The example used to convey this idea in the anime was the concept of a rope, held by its fibers. At a simple glance, a rope is unidirectional and comprised of interlocking threads, which can be thought of to represent the world lines. These threads although being twisted and different from each, altogether lock on to a converging point at the end of the rope, (plus move towards the same direction) which is the attractor field. Likewise, world lines are expected to have distinct individual changes, but for the ones in an attractor field, they all converge towards a specific event at a timestamp, something that will unequivocally occur.
This was an idea for a P4 (pointless personal pet project) that sparked off a few days ago after binge-watching the series, but I’m certainly glad to have decided to work on it, as I learned Golang and implemented some of its core features, apart from having fun (at least till S;G 0 kicked in) reviewing my favourite anime along the way.
Original Idea
Based on stochastic numbers produced via rng, goroutines are created, each of which represents a single thread-like instance of a world line. They are not inherently parallel or exhibit true parallelism like the theoretical world lines (or as per fiction-dictated rules), but they are processed with the number of cores available on the running machine. Based on different events that occur on each timeline, the program would organize and compute certain information, such as the existence of characters in a specific line.
This was the initial idea. The end result for the moment though, is a simple divergence calculator (as per the current status of my code on GitHub1) with a single goroutine, which is obviously, very impressive :)
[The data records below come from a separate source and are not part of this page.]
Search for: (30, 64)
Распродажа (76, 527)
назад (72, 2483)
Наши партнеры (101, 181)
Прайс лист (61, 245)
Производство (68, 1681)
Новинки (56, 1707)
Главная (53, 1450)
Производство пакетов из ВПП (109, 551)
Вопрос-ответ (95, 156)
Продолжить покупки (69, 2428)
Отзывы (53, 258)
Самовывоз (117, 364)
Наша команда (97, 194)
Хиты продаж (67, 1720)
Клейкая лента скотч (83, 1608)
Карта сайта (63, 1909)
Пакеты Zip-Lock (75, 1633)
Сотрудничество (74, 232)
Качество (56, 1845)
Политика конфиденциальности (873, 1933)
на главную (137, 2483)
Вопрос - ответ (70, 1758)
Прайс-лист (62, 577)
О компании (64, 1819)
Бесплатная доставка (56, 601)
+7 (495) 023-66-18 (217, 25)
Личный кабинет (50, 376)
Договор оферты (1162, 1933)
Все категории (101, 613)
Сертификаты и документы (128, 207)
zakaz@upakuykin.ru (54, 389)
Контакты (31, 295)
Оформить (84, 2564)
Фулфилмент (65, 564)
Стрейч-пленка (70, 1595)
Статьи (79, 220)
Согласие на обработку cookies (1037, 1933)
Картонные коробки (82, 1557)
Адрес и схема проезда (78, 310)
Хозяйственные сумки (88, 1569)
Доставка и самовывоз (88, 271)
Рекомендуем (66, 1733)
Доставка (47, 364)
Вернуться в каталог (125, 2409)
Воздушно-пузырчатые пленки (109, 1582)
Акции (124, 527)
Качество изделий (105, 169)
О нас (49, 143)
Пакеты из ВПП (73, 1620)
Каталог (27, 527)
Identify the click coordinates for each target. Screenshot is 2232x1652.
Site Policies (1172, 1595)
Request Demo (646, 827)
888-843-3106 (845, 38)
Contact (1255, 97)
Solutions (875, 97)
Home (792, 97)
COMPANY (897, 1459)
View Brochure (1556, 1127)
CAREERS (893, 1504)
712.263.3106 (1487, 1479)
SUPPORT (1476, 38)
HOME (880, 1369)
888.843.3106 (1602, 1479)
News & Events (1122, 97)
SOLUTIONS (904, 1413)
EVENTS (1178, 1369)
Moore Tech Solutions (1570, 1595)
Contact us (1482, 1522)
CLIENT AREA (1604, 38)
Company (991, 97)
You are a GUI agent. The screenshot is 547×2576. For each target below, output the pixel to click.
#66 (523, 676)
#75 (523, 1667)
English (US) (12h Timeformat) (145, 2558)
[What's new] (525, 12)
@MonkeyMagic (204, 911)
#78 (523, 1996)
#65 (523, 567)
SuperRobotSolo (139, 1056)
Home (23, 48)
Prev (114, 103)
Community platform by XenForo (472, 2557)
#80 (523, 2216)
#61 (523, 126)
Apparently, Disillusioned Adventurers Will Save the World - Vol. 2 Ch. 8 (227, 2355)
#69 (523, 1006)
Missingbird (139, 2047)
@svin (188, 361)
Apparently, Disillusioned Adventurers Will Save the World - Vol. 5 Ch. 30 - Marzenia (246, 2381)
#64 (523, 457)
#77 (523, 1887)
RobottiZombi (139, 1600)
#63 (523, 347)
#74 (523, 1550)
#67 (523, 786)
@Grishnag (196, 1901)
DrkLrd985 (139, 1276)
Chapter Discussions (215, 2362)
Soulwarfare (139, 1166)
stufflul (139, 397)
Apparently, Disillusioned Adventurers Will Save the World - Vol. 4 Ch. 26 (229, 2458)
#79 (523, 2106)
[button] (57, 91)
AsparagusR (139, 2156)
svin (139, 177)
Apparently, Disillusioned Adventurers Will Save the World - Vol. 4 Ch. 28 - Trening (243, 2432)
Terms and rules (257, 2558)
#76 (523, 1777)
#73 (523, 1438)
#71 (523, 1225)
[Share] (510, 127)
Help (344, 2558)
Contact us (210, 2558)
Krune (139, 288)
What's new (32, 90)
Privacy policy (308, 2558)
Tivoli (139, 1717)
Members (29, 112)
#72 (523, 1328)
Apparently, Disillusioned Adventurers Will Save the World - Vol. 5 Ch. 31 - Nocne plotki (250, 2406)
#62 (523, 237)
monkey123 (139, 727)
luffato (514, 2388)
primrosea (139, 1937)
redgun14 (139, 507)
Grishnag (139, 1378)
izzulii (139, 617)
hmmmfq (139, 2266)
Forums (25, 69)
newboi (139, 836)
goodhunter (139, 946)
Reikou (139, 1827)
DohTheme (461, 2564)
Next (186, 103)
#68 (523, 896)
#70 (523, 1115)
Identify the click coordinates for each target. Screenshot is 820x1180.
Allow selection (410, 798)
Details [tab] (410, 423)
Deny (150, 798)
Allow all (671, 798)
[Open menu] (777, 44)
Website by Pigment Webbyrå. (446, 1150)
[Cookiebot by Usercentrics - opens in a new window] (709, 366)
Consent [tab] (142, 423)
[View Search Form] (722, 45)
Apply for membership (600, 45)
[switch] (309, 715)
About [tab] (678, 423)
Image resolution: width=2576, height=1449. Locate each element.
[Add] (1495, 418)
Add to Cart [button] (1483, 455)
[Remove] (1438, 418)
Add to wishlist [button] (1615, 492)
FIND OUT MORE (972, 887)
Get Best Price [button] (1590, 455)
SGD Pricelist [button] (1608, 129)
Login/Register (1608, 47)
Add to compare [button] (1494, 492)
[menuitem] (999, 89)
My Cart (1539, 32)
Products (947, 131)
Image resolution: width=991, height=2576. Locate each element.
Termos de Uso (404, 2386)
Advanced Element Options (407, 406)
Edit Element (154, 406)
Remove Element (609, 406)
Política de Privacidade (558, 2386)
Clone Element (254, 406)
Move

That being said, one will still need to have Go set up in a multi-processor machine in order to run this simple program. (feel free to check my installations page for steps to install Golang on OS X, in case you haven’t installed it yet) The program won’t readily run inside the Go Playground since multiple cores aren’t available there (it is a single-processor virtual machine). And even if that were to be resolved at a future point, there are other drawbacks therein, such as the fact that it will give the same random numbers on every occasion, since time is fixed in Playground’s sandbox environment (with the seed being based on the current system time).
Parallelism
This construct is based on concurrently running goroutines but if one were to run each world line parallelly (as per the OG concept), then one option would to be lock goroutines to a particular CPU core.
Using a combination of functions runtime.LockOSThread to wire the goroutine to a thread and SchedSetaffinity with a zero process ID via the syscall
module to pin a specific thread to a logical CPU core, this can be achieved. But I didn’t see much point to dive into this level of complexity (plus make my ‘mini’-project more complex than it should necessarily be), so I’ve resorted to stick with the use of concurrently running goroutines, which practically behaves similar to parallel execution for such small programs. (and heck, even a single core is enough!)
KitKat
I’m currently engrossed in the process of preparing application material (plus giving the required tests) for my graduate application, so I’ll be taking a hiatus from writing blog posts until the work gets done, which is probably when ‘21 knocks at the door - so till then, Ciao!